[[ Exercise data, beginning ]]

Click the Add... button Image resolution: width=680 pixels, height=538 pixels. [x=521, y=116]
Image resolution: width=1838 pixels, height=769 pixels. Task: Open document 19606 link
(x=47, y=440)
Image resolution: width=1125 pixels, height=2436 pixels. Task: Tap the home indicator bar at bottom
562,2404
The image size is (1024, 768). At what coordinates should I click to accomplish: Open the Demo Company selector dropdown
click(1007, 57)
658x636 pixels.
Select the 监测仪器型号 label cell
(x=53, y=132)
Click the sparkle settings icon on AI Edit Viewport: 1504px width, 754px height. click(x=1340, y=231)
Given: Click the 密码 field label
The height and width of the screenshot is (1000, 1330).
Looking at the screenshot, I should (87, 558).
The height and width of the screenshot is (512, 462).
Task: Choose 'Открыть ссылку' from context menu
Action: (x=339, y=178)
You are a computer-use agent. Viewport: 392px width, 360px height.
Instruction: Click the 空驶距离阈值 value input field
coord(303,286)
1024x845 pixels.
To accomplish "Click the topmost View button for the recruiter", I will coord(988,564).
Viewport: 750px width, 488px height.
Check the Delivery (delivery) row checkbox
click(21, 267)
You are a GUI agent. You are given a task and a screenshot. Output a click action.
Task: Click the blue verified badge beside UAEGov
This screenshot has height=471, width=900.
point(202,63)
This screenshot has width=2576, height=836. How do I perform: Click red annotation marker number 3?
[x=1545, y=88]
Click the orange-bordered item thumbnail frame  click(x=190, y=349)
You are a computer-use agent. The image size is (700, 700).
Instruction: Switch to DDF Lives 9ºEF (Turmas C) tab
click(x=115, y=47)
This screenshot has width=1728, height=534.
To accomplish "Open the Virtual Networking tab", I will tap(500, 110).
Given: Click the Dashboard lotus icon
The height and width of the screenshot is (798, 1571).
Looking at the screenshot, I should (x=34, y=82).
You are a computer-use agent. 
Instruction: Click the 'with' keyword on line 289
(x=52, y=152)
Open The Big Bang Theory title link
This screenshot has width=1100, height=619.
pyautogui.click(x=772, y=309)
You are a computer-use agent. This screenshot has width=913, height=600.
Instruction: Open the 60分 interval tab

[[ Exercise data, end ]]

**Problem to work on:** Without changing a word, restate the whole listing.

**Output for this exercise:**
Click the Add... button Image resolution: width=680 pixels, height=538 pixels. [x=521, y=116]
Image resolution: width=1838 pixels, height=769 pixels. Task: Open document 19606 link
(x=47, y=440)
Image resolution: width=1125 pixels, height=2436 pixels. Task: Tap the home indicator bar at bottom
562,2404
The image size is (1024, 768). At what coordinates should I click to accomplish: Open the Demo Company selector dropdown
click(1007, 57)
658x636 pixels.
Select the 监测仪器型号 label cell
(x=53, y=132)
Click the sparkle settings icon on AI Edit Viewport: 1504px width, 754px height. click(x=1340, y=231)
Given: Click the 密码 field label
The height and width of the screenshot is (1000, 1330).
Looking at the screenshot, I should (87, 558).
The height and width of the screenshot is (512, 462).
Task: Choose 'Открыть ссылку' from context menu
Action: (x=339, y=178)
You are a computer-use agent. Viewport: 392px width, 360px height.
Instruction: Click the 空驶距离阈值 value input field
coord(303,286)
1024x845 pixels.
To accomplish "Click the topmost View button for the recruiter", I will coord(988,564).
Viewport: 750px width, 488px height.
Check the Delivery (delivery) row checkbox
click(21, 267)
You are a GUI agent. You are given a task and a screenshot. Output a click action.
Task: Click the blue verified badge beside UAEGov
This screenshot has height=471, width=900.
point(202,63)
This screenshot has width=2576, height=836. How do I perform: Click red annotation marker number 3?
[x=1545, y=88]
Click the orange-bordered item thumbnail frame  click(x=190, y=349)
You are a computer-use agent. The image size is (700, 700).
Instruction: Switch to DDF Lives 9ºEF (Turmas C) tab
click(x=115, y=47)
This screenshot has width=1728, height=534.
To accomplish "Open the Virtual Networking tab", I will tap(500, 110).
Given: Click the Dashboard lotus icon
The height and width of the screenshot is (798, 1571).
Looking at the screenshot, I should (x=34, y=82).
You are a computer-use agent. 
Instruction: Click the 'with' keyword on line 289
(x=52, y=152)
Open The Big Bang Theory title link
This screenshot has width=1100, height=619.
pyautogui.click(x=772, y=309)
You are a computer-use agent. This screenshot has width=913, height=600.
Instruction: Open the 60分 interval tab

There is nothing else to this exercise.